Maulana Khalid Rashid Firangi Mahli, a member of the All India Muslim Personal Law Board, feels that there is no “need” to decriminalise an “unnatural act”. Father Dominic Emmanuel, Director of the Delhi Archdiocese of the Roman Catholic Church, is not against decriminalising homosexuality, but reminds us that his church is opposed to granting legal rights to gay couples. In the debate on possible follow-up legislation, the secular fabric of the Indian polity is once again being challenged by the codified practices of organised religion.
The facts are that India adopted secularism in keeping with the Nehruvian vision of an inclusive as well as impartial state, one which would neither favour nor discriminate against any social group on the basis of religion. George Jacob Holyoake, the British writer who coined the term, explained it “maintains that there is light and guidance in secular truth.”

===============

_Questions on the material:_
A) Answer the following questions using the passage on secularism and the debate over decriminalizing homosexuality in India.
(i) Of which body is Maulana Khalid Rashid Firangi Mahli a member?
(ii) What does Father Dominic Emmanuel say his church opposes?
(iii) Who coined the term secularism?
B) Condense the paragraph of the passage on Indian secularism that begins "Maulana Khalid Rashid Firangi Mahli" into two sentences, retaining its main facts.
C) Proceed with the passage on Indian secularism and the debate over decriminalizing homosexuality, starting from the point at which it stops.

_Data block:_
===============

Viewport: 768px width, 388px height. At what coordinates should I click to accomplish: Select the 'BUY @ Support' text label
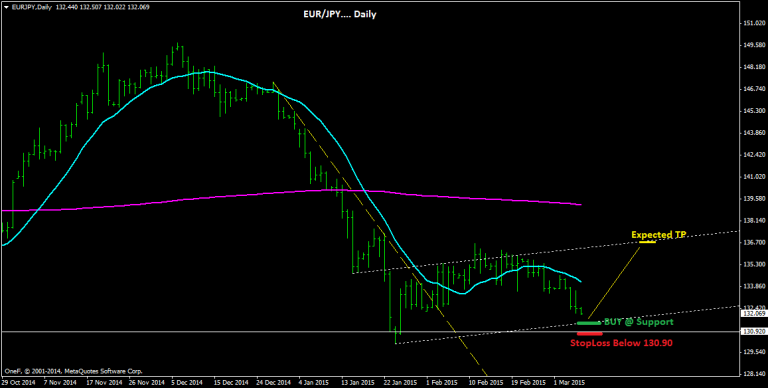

===============

_Activity answers:_
A)
(i) The All India Muslim Personal Law Board.
(ii) Granting legal rights to gay couples.
(iii) George Jacob Holyoake, a British writer.

B) Maulana Khalid Rashid Firangi Mahli of the All India Muslim Personal Law Board sees no "need" to decriminalize an "unnatural act," while Father Dominic Emmanuel, Director of the Delhi Archdiocese of the Roman Catholic Church, does not oppose decriminalizing homosexuality but stresses that his church opposes legal rights for gay couples. In the debate on follow-up legislation, the codified practices of organized religion are again challenging India's secular fabric.

C)
The drafters of the Constitution desired those secular truths to be the guiding light of the liberal democracy that India was to become. This was easier said than done: the framing of a common civil code constantly conflicted with diverse religious personal laws. Of note as 377 is discussed is that there are several historical precedents for concerted endeavours to empower marginalised social groups having been opposed by religious groups — usually because of redundant institutionalised practices or deep-entrenched prejudices. The earliest instance of this was the vehement opposition to the passage of the Hindu Code Bill — introduced in the Constituent Assembly in 1948 — which proposed, among other things, the granting of the rights to seek divorce to a Hindu woman as well as the abolition of the rules of caste and sub-caste in solemnising a marriage. The opposition to the bill came not only from those self-appointed custodians of morality that considered interference with the dharmashastras sacrilegious, but from some well-educated members of the assembly itself — including its president, Rajendra Prasad, who viewed the bill as an imposition on the Hindu community. Faced with this, Nehru showed courage and imagination; he resurrected the bill 1952 divided into separate parts dealing with marriage, divorce and guardianship in 1952. When passed, they empowered Hindu women, allowing them to free themselves from the age-old shackles of domination.
When humanitarian causes have been sacrificed at the altar of dogma by the state it has only reinforced public perception about the sectarian nature of the government in power. The Rajiv Gandhi government’s setting aside of a Supreme Court judgment which had upheld the right of Shah Bano — a divorced 62-year-old woman with five children — to receive alimony from her husband was perceived as showing how fundamentalist organisations could influence the government stance on legal issues. It only led to widespread accusations of “appeasement”, empowering the opposition including the BJP. And rights activists criticised the provisions of the Muslim Women (Protection of Rights on Divorce) Act 1986 for restricting husbands’ responsibility for maintenance payments. They pointed out that considering the radical religious point of view in this case excluded Muslim women from the benefits of civil law.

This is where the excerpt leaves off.